-- Data shown --
____

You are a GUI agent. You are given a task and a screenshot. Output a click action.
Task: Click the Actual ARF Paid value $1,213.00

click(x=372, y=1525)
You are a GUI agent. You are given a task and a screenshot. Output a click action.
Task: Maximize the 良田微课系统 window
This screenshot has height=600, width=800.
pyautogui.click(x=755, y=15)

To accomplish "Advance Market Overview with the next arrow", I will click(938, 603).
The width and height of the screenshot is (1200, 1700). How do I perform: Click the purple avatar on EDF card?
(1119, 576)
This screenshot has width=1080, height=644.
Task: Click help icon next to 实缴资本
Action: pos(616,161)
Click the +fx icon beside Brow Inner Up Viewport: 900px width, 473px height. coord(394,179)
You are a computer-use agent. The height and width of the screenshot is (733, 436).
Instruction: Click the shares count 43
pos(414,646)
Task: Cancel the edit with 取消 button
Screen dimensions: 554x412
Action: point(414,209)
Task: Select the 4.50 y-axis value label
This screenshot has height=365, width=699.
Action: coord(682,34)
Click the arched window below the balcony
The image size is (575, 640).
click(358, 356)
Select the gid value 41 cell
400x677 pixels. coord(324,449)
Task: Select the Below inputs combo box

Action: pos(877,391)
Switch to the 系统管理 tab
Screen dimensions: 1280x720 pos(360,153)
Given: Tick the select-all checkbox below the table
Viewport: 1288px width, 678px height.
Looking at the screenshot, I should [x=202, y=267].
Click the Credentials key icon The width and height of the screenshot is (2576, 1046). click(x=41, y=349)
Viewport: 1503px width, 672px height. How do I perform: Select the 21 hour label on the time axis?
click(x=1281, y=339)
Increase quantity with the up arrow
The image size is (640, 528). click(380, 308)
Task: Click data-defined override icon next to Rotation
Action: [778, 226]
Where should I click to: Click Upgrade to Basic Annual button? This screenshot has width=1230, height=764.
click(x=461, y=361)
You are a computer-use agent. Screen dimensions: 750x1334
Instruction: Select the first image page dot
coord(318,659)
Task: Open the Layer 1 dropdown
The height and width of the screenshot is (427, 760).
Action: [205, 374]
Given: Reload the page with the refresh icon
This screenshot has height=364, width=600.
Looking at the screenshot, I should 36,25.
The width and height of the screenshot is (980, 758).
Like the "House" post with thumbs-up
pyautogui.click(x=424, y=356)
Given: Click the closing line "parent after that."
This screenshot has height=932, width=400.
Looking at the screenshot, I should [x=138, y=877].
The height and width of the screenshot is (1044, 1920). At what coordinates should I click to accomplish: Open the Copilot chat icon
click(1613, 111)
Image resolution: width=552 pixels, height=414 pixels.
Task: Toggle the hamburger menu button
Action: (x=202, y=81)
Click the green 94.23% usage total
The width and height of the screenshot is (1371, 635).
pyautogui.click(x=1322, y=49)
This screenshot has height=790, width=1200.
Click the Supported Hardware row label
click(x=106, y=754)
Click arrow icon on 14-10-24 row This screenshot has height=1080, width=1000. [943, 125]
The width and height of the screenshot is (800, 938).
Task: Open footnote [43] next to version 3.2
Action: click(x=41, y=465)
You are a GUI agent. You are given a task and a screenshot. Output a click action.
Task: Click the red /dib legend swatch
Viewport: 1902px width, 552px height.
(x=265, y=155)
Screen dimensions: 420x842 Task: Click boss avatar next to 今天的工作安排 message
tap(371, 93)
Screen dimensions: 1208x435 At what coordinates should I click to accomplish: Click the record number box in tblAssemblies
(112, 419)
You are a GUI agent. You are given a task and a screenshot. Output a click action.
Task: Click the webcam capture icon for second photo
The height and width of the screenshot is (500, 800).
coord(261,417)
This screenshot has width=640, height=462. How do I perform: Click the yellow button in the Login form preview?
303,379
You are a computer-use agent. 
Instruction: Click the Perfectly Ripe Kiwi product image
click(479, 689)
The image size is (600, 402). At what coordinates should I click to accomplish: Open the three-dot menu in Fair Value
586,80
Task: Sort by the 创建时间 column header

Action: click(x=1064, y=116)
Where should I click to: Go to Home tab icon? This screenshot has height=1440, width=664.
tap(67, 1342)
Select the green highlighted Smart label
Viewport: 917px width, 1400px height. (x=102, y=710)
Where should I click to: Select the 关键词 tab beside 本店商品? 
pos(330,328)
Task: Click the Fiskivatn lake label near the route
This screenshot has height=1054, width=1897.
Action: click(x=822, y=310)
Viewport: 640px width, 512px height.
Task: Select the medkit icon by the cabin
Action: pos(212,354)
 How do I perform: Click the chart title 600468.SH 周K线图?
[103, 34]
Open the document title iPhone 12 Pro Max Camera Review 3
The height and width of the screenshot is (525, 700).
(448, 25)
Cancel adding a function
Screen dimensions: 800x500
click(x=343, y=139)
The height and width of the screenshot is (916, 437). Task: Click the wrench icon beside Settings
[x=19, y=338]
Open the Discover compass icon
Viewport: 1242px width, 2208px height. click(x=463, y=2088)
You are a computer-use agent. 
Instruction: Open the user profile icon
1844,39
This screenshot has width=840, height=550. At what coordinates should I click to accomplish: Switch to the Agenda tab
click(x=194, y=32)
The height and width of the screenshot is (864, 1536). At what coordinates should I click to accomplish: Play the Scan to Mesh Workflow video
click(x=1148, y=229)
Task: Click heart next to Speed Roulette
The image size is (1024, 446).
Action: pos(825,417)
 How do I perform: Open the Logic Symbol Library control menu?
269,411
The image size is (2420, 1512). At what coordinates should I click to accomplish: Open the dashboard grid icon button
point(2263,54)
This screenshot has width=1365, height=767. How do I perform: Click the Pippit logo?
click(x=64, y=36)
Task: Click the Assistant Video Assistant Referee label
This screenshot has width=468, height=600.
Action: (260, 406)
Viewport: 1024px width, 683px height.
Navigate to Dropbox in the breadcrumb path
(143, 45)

____

-- Prompt --
In the listing above, locate the line containing "Increase quantity with the up arrow" and the line containing "The width and height of the screenshot is (980, 758).". Extract those two lines and every line between them, exactly as written, and only those.

-- Expected output --
Increase quantity with the up arrow
The image size is (640, 528). click(380, 308)
Task: Click data-defined override icon next to Rotation
Action: [778, 226]
Where should I click to: Click Upgrade to Basic Annual button? This screenshot has width=1230, height=764.
click(x=461, y=361)
You are a computer-use agent. Screen dimensions: 750x1334
Instruction: Select the first image page dot
coord(318,659)
Task: Open the Layer 1 dropdown
The height and width of the screenshot is (427, 760).
Action: [205, 374]
Given: Reload the page with the refresh icon
This screenshot has height=364, width=600.
Looking at the screenshot, I should 36,25.
The width and height of the screenshot is (980, 758).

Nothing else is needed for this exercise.